A 75 ans, René Martin est à la tête de 14 festivals en France, et assure la tenue de près de 1 500 concerts tous les ans dans le secteur de la musique classique. Incontournable dans le secteur, le programmateur est mis en cause par une enquête de Médiacités et la Lettre du musicien publiée le 18 septembre, faisant état d’une gestion financière trouble de ses entreprises, révélant des témoignages de management brutal et d’une ambiance hypersexualisés instaurée avec ses salariés.
Au cœur de l’affaire figure l’association de René Martin créée en 1978, le Centre de réalisations et d’études artistiques (Créa), gestionnaire de ces multiples événements musicaux – et notamment la Folle Journée de Nantes, rendez-vous annuel de la musique classique qui attire plusieurs dizaines de milliers de spectateurs.
Dépenses personnelles réalisées avec le budget de l’association
Selon l’enquête, le Créa agit en tant que prestataire privé de festivals et événements, en partie subventionnés par les collectivités locales. Si l’association ne touche pas directement ces fonds, elle y accède en obtenant des marchés publics, assure la direction artistique pour le compte de ces événements et facture ses honoraires. Parmi les marchés attribués au Crea, celui de la Folle Journée de Nantes se hisse à 1,7 million d’euros. Celui du festival de musique sacrée Passion à Fontevraud grimpe à 255 000 euros.
L’enquête énumère, factures à l’appui, des dizaines de dépenses personnelles réalisées par René Martin avec le budget de l’association, entre frais de cavistes, linge de maison et séjour luxueux dans une villa avec piscine. L’association aurait déjà fait l’objet d’un contrôle fiscal durant l’été, mais le redressement n’aurait été que de «2 000 à 3 000 euros» selon René Martin.
Un management brutal
Une vingtaine de témoignages d’anciens et d’actuels employés relatent quant à eux un climat «d’humiliations», un système d’«emprise». Certains évoquent un homme «colérique», avec lequel il est «très compliqué de bosser». Des femmes interrogées témoignent de regards insistants sur leur corps, de remarques sur leur jupe et leur décolleté. Des accusations dont il se défend. Plusieurs salariés dénoncent sa consommation de films pornographiques sur le lieu de travail, utilisant parfois leur adresse professionnelle pour y accéder.

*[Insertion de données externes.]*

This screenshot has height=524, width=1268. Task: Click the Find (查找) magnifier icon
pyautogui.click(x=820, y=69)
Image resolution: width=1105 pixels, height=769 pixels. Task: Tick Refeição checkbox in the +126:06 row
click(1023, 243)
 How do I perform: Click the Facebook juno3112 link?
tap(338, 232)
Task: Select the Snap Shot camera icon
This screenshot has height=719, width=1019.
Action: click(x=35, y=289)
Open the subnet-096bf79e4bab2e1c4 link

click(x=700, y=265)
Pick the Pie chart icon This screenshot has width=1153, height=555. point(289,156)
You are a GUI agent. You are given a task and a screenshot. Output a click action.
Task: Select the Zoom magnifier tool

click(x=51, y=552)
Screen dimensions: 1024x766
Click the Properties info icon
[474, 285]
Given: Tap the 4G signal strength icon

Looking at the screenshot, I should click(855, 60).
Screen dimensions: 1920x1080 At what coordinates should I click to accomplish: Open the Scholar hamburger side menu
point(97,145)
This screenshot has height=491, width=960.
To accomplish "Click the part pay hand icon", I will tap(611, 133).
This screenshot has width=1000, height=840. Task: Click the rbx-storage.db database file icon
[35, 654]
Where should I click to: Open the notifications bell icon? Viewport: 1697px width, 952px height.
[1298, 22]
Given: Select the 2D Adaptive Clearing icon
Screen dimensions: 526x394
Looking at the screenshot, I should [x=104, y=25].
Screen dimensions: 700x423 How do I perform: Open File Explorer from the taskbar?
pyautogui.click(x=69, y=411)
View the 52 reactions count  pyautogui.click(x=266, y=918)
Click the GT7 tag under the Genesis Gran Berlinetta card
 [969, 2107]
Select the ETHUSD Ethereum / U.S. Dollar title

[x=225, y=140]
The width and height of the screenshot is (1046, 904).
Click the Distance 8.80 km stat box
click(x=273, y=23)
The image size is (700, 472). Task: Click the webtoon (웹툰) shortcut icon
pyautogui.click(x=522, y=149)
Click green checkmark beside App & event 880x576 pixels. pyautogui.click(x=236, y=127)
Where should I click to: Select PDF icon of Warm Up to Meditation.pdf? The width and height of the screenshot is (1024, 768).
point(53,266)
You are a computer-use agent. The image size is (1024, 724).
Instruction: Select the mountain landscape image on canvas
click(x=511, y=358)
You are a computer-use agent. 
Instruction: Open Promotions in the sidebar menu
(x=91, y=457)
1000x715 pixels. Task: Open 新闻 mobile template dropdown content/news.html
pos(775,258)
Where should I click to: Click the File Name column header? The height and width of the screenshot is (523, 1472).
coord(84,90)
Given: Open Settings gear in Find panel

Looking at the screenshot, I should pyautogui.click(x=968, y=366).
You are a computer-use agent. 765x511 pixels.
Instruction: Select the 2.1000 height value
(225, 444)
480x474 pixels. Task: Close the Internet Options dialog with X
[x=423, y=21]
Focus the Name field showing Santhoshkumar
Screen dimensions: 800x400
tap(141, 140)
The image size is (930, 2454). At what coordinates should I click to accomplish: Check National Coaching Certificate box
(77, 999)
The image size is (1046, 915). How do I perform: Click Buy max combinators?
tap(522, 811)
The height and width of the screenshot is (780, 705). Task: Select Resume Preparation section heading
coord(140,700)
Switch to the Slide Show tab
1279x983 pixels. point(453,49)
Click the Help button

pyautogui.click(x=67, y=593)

Depuis la publication de l’enquête, le Crea a annoncé avoir mandaté un organisme indépendant pour mener un audit interne. L’affaire embarrasse les élus locaux et, selon France 3, René Martin se serait mis en retrait de sa structure. Marie Vitoux, adjointe à la maire de Nantes et cheffe de file des écologistes pour les élections municipales, a déclaré que si les faits sont avérés, «la Folle Journée devra agir en conséquence et mettre fin à la collaboration de René Martin». Pour l’heure, aucun festival ne s’est exprimé, à l’exception du Rivage des voix, à Saint‐Florent‐le‐Vieil (Maine‐et‐Loire), qui compte poursuivre cette collaboration avec le directeur artistique puisque «tout se passe bien».